Québec soutient les artistes lésés par la loi sur le droit d'auteur

Clément Solym - 13.12.2012

Edition - International - soutien aux artistes - gouvernement québecois - salaire moyen


La modification de la loi sur le droit d'auteur au Québec a entraîné la signature d'un accord entre les sociétés Copibec et Artisti, permettant de compenser les pertes occasionnées pour les artistes. La loi fédérale pousse ainsi le gouvernement à s'engager dans une politique de soutien. Une démarche pédagogique, considère la ministre de l'Éducation Marie Malavoy. 

 

 

Écrire avec la lumière!

micheleroy56, (CC BY-NC-ND 2.0)

 

 

Dans un communiqué commun, le ministre de la Culture Maka Kotto et la ministre de l'Éducation Marie Malavoy assurent : « Favoriser l'accès aux œuvres ne peut se faire au détriment des créateurs. Au Québec, ils doivent recevoir une juste rémunération. Respecter le droit de nos artistes, leur travail créatif et améliorer leurs conditions socioéconomiques afin qu'ils puissent mieux vivre de leur art, tel est notre objectif. »

 

Et un objectif qui n'est que rarement pris en compte par le gouvernement fédéral, qui une fois encore se fait attaquer pour n'avoir pas pris en compte les spécificités québécoises, en adoptant la loi C-11.  (voir notre actualitté)

 

Au cours des trois années à venir, et en contrepartie des licences concédées, ce sont 3,2 millions $ CA annuels qui seront reversés.
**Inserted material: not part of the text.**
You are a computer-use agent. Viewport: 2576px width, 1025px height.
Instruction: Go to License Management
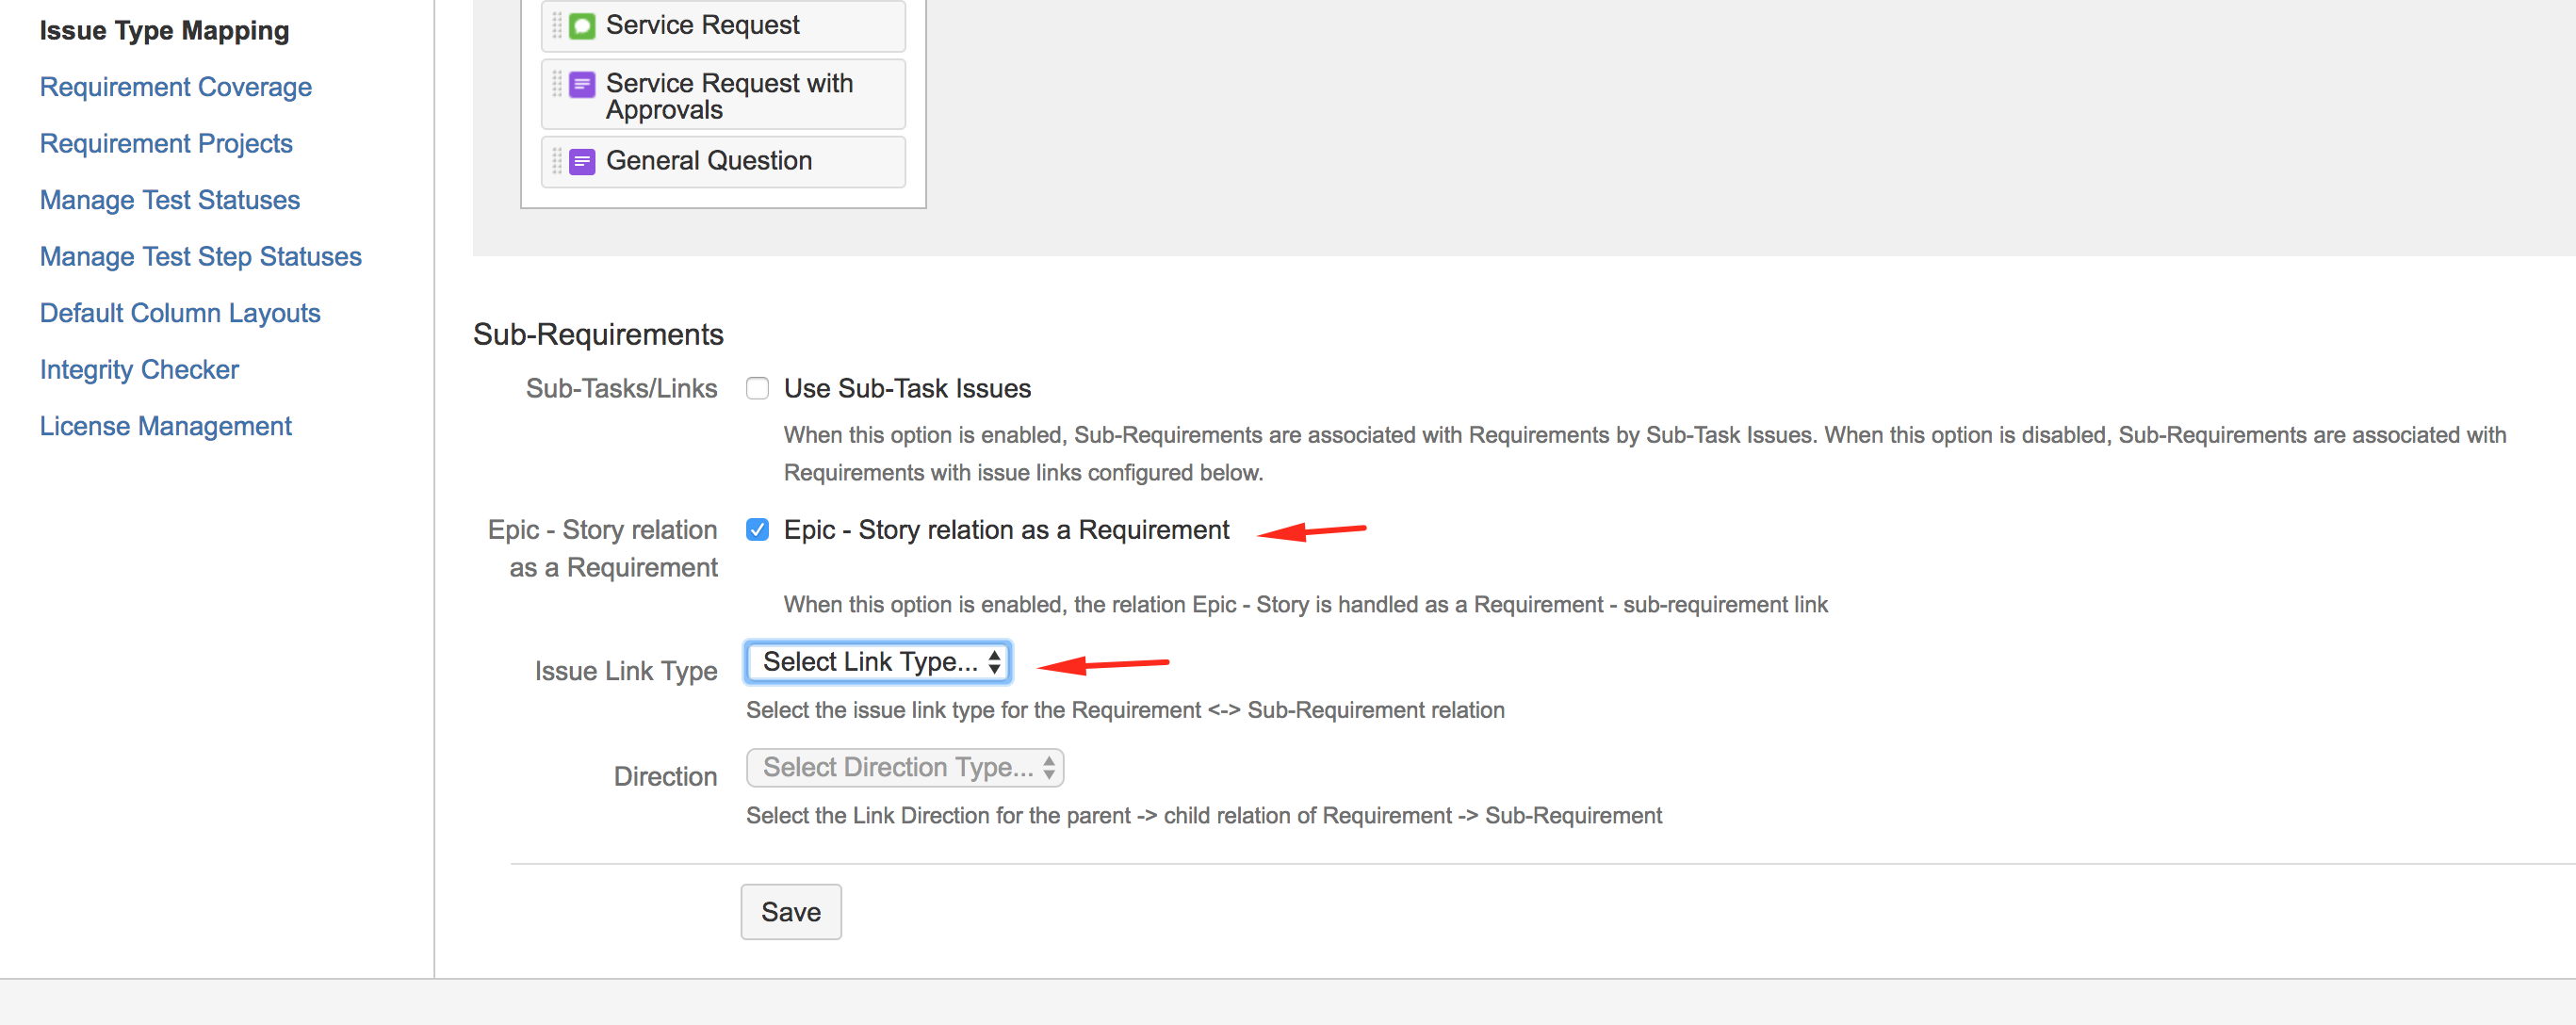[166, 426]
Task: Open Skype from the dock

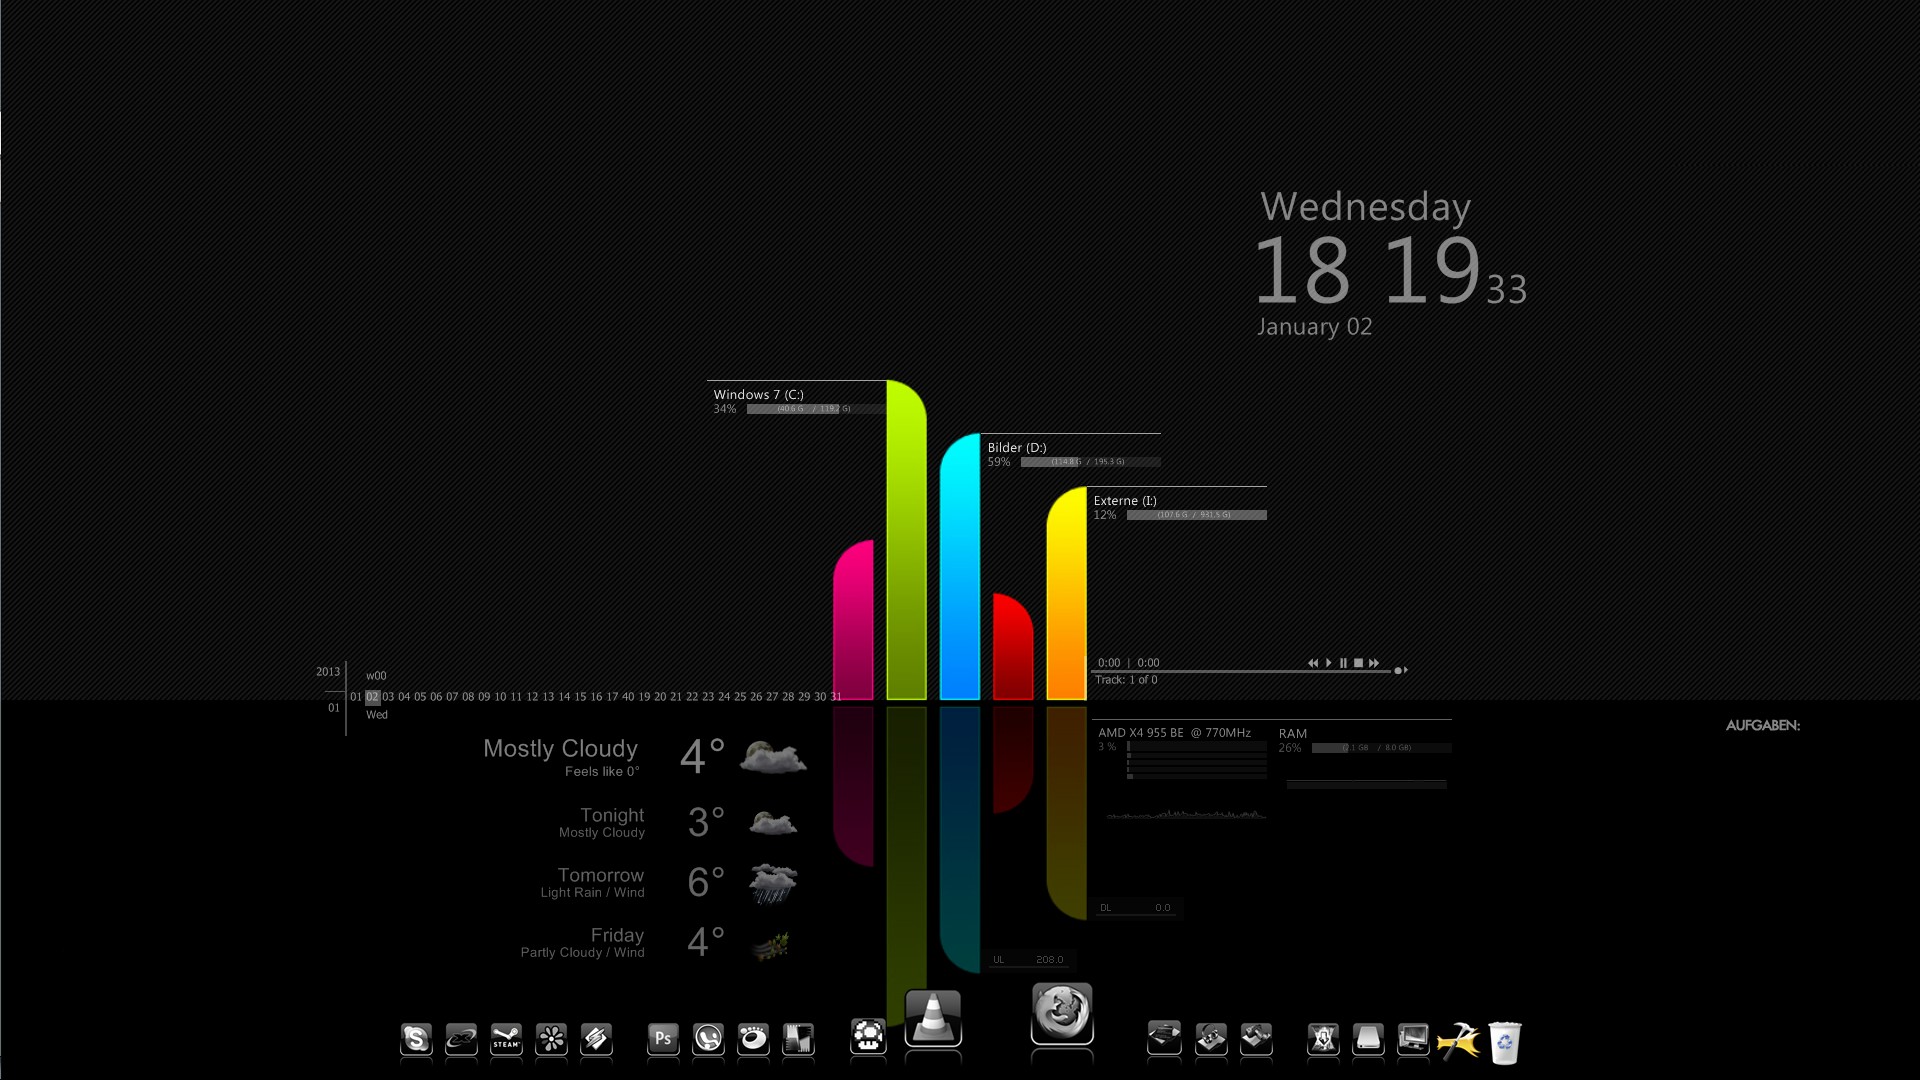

Entre le 12 décembre 2012 et le 30 juin 2015, COPIBEC recevra plus de 3 millions de dollars par année pour le renouvellement de sa licence, tandis qu'ARTISTI recevra plus de 200 000 $ par année du 1er janvier 2013 au 30 juin 2015. La première entente servira à rémunérer les créateurs pour la reproduction d'œuvres littéraires dans les établissements de l'éducation préscolaire et les établissements primaires et secondaires des réseaux public et privé. 

 

Quant à la deuxième, elle servira à les rémunérer pour la reproduction de prestations enregistrées sur des supports numériques ou autres et utilisés dans les écoles.

 

L'UNEQ n'a pas manqué l'occasion de saluer la prise de responsabilité des deux ministères, estimant qu'il s'agit là d'un geste fort pour garantir la rétribution des écrivains et des auteurs, lorsque leurs oeuvres sont utilisées pour l'enseignement. Selon l'Observatoire de la Culture et des Communications, le revenu moyen pour les écrivains est de 2450 $ CA. Et l'UNEQ de rappeler :

 

la Loi sur le droit d'auteur contient désormais une exception permettant l'utilisation équitable des œuvres pour fins d'éducation, sans définition précise de cette notion. Alors que les ministres de l'Éducation des provinces canadiennes y ont vu un prétexte idéal pour signifier leur intention de cesser de payer pour les reproductions faites dans les écoles primaires et secondaires, la ministre de l'Éducation du Québec a préféré renouveler son soutien aux auteurs et aux éditeurs en attendant que les tribunaux statuent plus clairement sur la portée de cette exception.

 

 

Sa présidente, Danièle Simpson, souligne que « cette décision envoie un message très clair que les exceptions pédagogiques prévues dans le projet de loi C-11 dépouillent les créateurs de revenus qui leur sont dus. Le gouvernement québécois a décidé, pour sa part, de continuer à reconnaître l'apport des écrivains à la culture et leur droit à une rémunération juste et équitable. Nous félicitons madame Malavoy pour ce choix courageux ».